Tabletalk Devotions with R.C. Sproul - Friday, June 21, 2013
A Prophet without Honor
Yesterday we saw that those who have been led by the Spirit in the way of Christ can see treasures new and old in the Old Testament. However, while all believers are granted insight into the Scriptures (1 John 2:27), the teaching ministry of the church is still necessary for the spiritual health of God’s people. Jesus speaks of “scribes” being trained for the kingdom in Matthew 13:51–52, and in His day the scribes were those specially trained to interpret the Law and the Prophets. Our Lord is probably alluding to the need for trained teachers in the new covenant community in this passage and may be emphasizing the role of the apostles as the church’s foundation (John 16:12–15; Eph. 2:19–20).
The one place we might expect Jesus to receive a warm welcome is in Nazareth, the town in which He was raised (Matt. 2:19–23). The people of Nazareth (Jesus’ “hometown,” 13:54) are amazed at the wisdom and power of the carpenter’s son. This is due to their familiarity with Jesus and His upbringing. They know His family well, and apparently no one in His clan is all that remarkable. Lacking a formal education, Jesus should not be able to teach with the authority that He conveys. Yet Mary’s son is unafraid to instruct with boldness (vv. 55–56). We would therefore expect the people in Nazareth to experience awe when in the presence of Jesus, whose teaching demonstrates that He is the Holy One of God. But as verse 57 makes clear, their questions arise from contempt and offense. Basically they are saying, “Who does this carpenter think He is? He is no scribe and comes from a family of no special import. How can He possibly act as if He has the right to do what He is doing?”
Like the Pharisees before them (12:22–32), the citizens of Nazareth acknowledge the good work that Jesus is doing and yet fail to discern the source of His authority. For them, familiarity has bred contempt, and they will do whatever they can to deny the obvious. Once more, as John Calvin comments, we find sinners unwilling to believe in what God has sent. “It is not mere ignorance that hinders men, but that, of their own accord, they search after grounds of offense, to prevent them from following the path to which God invites.”

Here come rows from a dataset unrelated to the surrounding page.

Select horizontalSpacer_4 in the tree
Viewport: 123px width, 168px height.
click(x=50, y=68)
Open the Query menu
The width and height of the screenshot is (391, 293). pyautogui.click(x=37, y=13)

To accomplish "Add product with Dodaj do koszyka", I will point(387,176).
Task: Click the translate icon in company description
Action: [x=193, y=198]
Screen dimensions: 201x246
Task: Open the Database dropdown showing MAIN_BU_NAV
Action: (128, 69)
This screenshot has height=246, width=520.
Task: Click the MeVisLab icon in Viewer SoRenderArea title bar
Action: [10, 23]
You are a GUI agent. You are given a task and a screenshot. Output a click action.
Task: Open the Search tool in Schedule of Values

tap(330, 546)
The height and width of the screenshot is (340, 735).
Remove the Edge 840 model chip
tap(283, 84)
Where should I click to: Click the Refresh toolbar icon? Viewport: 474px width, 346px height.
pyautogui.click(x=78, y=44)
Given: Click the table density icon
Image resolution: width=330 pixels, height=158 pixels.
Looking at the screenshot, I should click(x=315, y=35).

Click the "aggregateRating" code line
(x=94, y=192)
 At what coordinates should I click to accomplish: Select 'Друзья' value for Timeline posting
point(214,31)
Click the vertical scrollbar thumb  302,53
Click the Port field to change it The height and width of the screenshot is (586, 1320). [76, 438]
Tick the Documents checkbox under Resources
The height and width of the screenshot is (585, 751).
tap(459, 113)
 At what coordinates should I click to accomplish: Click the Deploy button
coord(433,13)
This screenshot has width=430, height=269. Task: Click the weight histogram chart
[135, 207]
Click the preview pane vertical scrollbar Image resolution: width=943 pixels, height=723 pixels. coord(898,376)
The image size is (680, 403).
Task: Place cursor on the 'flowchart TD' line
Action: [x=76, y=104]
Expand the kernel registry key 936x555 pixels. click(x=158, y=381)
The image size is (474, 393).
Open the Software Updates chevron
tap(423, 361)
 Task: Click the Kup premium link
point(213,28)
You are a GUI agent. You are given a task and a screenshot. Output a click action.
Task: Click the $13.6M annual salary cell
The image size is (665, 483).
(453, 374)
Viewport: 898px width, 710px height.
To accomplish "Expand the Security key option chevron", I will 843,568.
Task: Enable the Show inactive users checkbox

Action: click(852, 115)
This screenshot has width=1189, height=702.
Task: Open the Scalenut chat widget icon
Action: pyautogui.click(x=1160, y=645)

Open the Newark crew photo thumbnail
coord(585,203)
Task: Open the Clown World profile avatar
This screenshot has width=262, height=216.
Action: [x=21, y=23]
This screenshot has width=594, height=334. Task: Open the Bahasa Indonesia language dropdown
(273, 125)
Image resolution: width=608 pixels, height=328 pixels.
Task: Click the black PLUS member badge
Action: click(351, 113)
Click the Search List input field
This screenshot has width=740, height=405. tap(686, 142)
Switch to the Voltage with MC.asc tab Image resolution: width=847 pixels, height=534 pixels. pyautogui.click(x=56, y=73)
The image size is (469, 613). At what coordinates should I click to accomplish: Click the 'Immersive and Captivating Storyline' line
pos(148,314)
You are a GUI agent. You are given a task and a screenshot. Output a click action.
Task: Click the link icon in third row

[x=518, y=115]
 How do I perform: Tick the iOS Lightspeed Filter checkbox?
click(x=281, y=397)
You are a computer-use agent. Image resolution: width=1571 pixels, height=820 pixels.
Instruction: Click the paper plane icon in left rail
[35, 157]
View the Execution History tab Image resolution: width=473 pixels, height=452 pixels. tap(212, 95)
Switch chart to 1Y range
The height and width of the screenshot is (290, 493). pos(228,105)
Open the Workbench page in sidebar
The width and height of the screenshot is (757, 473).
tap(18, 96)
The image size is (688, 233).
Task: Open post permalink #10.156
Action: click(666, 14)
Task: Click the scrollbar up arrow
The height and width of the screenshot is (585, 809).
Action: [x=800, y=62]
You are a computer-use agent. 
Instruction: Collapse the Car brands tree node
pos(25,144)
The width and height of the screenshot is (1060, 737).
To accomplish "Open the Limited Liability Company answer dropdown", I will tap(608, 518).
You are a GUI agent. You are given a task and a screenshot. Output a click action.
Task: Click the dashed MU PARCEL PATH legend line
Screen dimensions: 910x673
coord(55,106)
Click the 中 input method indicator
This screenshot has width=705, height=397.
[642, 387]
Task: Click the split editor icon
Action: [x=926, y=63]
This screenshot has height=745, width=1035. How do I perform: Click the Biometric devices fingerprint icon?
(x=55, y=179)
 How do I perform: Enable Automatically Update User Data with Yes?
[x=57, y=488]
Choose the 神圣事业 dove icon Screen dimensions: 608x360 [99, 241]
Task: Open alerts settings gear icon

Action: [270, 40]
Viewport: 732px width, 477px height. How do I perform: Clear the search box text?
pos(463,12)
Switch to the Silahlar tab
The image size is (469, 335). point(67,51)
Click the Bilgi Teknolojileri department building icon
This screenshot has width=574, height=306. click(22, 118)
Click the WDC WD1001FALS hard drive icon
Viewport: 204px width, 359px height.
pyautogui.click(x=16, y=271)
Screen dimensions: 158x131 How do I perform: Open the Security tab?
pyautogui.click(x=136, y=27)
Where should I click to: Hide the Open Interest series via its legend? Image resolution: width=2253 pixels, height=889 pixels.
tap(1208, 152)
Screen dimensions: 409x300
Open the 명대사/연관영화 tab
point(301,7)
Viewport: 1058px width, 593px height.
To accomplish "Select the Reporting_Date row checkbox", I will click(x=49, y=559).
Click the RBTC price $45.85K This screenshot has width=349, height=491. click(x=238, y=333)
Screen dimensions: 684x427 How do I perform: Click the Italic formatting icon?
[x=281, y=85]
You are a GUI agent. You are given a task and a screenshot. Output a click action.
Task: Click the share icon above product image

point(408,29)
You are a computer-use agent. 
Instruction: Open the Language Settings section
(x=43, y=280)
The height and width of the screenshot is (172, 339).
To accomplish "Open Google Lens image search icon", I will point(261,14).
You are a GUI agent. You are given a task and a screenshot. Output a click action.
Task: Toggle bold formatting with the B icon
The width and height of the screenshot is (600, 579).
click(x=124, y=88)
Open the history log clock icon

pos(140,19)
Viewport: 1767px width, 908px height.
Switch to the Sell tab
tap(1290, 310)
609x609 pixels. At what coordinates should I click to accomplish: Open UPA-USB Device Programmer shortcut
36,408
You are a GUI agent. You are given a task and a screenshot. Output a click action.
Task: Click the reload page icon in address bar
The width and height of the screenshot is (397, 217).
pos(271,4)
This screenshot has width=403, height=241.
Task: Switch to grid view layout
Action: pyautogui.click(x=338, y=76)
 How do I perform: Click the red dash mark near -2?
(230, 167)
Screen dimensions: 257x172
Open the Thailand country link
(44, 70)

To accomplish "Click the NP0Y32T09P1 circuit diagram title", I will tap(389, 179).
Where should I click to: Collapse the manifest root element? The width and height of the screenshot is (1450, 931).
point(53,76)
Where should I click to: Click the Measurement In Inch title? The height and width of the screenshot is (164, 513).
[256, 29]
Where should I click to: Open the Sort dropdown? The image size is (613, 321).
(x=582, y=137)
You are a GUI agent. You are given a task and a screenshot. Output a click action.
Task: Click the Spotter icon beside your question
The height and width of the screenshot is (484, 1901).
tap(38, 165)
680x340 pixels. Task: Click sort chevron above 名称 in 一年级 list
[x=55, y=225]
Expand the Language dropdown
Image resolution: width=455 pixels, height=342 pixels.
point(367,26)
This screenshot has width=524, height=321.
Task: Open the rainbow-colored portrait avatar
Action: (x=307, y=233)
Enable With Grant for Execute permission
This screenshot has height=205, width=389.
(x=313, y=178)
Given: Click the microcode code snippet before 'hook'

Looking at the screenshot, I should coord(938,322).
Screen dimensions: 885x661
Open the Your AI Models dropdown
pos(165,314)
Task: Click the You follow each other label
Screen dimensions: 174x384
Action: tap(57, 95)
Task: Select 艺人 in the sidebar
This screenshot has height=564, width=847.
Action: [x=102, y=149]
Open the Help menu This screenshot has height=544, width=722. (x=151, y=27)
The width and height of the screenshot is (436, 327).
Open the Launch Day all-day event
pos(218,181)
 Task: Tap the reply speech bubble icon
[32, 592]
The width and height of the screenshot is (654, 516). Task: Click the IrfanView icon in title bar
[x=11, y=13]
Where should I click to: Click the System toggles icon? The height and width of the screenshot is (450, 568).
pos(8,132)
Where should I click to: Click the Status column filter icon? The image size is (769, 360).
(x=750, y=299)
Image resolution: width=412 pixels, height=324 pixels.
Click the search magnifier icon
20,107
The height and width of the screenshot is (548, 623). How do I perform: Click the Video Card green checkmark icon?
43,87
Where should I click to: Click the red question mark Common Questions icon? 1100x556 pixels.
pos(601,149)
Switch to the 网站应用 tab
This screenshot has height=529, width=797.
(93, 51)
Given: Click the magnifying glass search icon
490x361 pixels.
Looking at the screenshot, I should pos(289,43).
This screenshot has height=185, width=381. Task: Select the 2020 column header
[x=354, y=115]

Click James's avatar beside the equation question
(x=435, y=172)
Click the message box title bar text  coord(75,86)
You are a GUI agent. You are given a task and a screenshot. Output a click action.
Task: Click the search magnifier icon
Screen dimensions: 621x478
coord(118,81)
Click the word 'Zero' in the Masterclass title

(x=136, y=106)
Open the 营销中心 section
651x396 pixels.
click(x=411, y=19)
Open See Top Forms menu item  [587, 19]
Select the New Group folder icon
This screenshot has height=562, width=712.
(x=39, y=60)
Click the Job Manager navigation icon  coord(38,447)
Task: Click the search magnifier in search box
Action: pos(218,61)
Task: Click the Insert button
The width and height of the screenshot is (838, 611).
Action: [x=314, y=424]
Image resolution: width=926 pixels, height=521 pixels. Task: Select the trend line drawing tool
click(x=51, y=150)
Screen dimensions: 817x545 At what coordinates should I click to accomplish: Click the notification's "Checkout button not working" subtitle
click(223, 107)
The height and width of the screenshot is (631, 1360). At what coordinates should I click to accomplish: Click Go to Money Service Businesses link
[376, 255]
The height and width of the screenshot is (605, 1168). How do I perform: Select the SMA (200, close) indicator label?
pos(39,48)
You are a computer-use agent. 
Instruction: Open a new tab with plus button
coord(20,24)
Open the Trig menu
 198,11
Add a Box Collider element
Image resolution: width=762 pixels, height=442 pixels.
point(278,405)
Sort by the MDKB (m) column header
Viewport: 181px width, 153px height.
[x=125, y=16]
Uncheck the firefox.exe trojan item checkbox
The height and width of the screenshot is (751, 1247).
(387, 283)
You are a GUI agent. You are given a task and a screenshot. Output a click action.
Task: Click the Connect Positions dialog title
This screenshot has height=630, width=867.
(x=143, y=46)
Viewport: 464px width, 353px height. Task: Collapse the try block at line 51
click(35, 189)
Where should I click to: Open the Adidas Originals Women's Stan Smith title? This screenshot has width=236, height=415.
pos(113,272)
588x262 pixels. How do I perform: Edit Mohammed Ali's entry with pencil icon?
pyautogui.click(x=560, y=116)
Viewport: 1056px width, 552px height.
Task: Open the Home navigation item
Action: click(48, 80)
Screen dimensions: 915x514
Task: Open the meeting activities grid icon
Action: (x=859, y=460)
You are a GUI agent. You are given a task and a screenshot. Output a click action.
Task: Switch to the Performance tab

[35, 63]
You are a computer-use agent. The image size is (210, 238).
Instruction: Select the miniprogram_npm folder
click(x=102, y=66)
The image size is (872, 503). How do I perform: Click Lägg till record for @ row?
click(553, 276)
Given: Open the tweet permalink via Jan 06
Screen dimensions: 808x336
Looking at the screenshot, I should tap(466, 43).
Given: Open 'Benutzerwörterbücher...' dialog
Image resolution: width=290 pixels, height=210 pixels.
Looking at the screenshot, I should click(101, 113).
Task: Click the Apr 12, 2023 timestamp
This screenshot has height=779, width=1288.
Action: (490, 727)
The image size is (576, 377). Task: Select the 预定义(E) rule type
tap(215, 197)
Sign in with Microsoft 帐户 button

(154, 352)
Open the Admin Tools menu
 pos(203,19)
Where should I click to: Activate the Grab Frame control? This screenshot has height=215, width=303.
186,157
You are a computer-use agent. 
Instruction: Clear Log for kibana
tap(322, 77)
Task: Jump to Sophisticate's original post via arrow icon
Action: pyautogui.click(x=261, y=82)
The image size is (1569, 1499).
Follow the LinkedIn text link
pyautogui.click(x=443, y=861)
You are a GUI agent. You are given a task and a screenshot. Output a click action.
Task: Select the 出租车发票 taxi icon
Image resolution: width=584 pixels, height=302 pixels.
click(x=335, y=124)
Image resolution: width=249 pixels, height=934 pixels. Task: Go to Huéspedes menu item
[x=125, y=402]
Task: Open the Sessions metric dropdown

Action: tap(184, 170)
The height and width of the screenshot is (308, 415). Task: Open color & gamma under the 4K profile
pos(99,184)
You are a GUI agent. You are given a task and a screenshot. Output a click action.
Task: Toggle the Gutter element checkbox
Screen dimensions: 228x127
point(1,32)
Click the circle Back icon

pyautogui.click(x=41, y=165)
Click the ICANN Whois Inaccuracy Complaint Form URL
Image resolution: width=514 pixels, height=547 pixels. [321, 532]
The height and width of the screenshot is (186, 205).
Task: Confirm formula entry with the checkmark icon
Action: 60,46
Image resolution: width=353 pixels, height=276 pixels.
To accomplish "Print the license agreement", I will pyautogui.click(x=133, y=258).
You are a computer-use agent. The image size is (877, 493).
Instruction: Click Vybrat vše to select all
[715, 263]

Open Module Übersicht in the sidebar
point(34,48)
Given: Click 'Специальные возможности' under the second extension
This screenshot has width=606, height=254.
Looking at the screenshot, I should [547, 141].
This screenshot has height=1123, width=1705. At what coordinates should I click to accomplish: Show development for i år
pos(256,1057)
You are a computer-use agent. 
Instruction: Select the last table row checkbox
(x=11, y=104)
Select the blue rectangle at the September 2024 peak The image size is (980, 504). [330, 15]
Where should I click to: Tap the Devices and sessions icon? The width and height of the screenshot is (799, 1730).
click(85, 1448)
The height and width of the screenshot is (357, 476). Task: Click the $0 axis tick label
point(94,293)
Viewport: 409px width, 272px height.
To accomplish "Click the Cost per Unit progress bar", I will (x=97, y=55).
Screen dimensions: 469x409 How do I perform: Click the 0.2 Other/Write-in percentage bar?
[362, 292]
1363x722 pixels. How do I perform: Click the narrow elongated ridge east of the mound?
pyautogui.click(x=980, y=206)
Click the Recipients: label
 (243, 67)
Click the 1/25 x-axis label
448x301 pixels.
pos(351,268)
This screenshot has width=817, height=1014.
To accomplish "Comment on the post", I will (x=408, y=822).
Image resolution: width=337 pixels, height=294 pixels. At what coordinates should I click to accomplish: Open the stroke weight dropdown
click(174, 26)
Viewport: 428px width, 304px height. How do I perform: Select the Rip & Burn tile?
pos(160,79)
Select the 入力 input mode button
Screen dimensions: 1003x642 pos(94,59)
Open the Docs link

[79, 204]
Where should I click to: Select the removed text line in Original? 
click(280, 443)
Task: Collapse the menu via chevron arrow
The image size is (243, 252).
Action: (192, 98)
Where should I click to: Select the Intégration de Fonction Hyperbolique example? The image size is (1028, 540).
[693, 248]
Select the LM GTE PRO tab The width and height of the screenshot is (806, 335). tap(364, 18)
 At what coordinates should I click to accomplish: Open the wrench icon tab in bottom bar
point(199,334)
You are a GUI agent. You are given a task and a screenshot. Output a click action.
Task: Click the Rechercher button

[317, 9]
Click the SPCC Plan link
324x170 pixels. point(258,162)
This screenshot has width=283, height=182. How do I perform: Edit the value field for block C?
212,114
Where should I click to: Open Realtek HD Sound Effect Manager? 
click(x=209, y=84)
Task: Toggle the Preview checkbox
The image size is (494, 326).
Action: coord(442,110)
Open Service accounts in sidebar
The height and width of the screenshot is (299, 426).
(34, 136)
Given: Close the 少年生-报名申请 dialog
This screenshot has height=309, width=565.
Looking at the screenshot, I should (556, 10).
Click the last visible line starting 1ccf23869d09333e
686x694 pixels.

Coram deo: Living before the face of God
Western society is blessed to be steeped in the teaching of Scripture and the person and work of Christ. However, we must take care that this blessing of familiarity does not motivate contempt in us for the things of God. Even if we do not consciously disregard the Lord, failing to marvel at the Father’s grace — because we hear of it every week — is a subtle and powerful form of contempt. Take time to meditate on the greatness of our God and His love for us.